Americans Increasingly Isolated on Death Penalty
By Reinhard Müller
FRANKFURT. The LaGrand case, which led to last week's decision by the International Court of Justice was not, in itself, unusual. The United States has frequently executed foreign citizens without advising them of their consular rights.
What was new in this case was Germany's refusal to be satisfied with an apology, and its decision to take the case to the The Hague.
It should be noted that the International Court of Justice, also known as the World Court, was dealing with infringement of the Vienna Agreement on consular relations. It was solely in this respect that the United States admitted infringing international law: The German complaint was not about the death penalty per se.
The death penalty, in fact, is not yet contrary to international law. States are bound by international law, which has not yet established a ban on the death penalty, despite widespread support in the international community for a prohibition on this punishment, especially in Europe. Here, states hoping to join the Council of Europe or the European Union must agree to abide by the (additional) sixth protocol of the European Human Rights Convention, which prohibits the death penalty.
The only countries in Europe "in contravention" are Russia and Turkey. Turkey, an early member of the Council of Europe, has not yet signed the additional protocol, while Russia has signed but not yet ratified. However -- and this is hugely significant -- neither state has executed anyone in years.

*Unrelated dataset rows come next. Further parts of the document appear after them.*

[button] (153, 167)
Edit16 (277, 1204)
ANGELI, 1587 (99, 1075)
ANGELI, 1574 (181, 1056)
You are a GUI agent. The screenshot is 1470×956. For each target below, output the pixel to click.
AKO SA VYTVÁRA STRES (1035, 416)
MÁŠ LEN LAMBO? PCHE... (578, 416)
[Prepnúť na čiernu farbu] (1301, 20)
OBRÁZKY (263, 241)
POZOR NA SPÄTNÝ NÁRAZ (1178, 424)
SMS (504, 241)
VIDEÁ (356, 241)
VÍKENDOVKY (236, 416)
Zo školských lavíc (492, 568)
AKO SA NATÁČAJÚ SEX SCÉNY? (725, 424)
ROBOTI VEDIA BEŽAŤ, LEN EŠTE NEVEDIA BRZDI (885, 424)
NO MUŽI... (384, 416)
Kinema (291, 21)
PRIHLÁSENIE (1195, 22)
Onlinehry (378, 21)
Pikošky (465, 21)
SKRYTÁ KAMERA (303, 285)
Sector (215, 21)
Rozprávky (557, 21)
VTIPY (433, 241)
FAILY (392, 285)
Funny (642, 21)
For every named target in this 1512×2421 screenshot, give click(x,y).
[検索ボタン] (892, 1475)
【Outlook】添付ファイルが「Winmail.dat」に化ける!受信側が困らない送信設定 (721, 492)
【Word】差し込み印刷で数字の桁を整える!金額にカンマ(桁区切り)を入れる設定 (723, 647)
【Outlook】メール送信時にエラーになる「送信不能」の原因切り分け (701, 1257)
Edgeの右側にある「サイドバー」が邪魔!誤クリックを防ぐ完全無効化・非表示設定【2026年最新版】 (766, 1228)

International courts -- in contrast to their predecessors, the Nuremberg and Tokyo military tribunals set up after World War II -- have also dispensed with the maximum penalty. The highest sentence the United Nations tribunals for Rwanda and the former Yugoslavia can impose is life imprisonment, and the planned International Criminal Court will also not be able to impose capital punishment.
That points to the will of the international community not to impose capital punishment even on those responsible for genocide. Two major democracies, however, have not joined that trend -- Japan and the United States. Japan is much less in the public eye on the issue because its execution process is carried out in great secrecy, with condemned prisoners often learning they are about to be executed only shortly before the event. In the United States, however, there is increasing debate about the death penalty.
Mostly it is sparked by moving individual cases, or especially dramatic ones, such as the recent execution of Timothy McVeigh, who bombed a federal building in Oklahoma City in 1995 and became the first prisoner in 38 years to be executed by the federal authorities. But there is also increasing attention on cases where a miscarriage of justice is feared.
Appeals to American politicians and the courts to intervene to stop executions are usually rejected on the -- mostly correct -- grounds that they are an internal matter. But change is becoming apparent in U.S. public opinion, after studies showing that serious legal errors had been made in up to 70 percent of capital cases. Last year, the governor of Illinois ordered a moratorium on executions until all death penalty cases can be reviewed.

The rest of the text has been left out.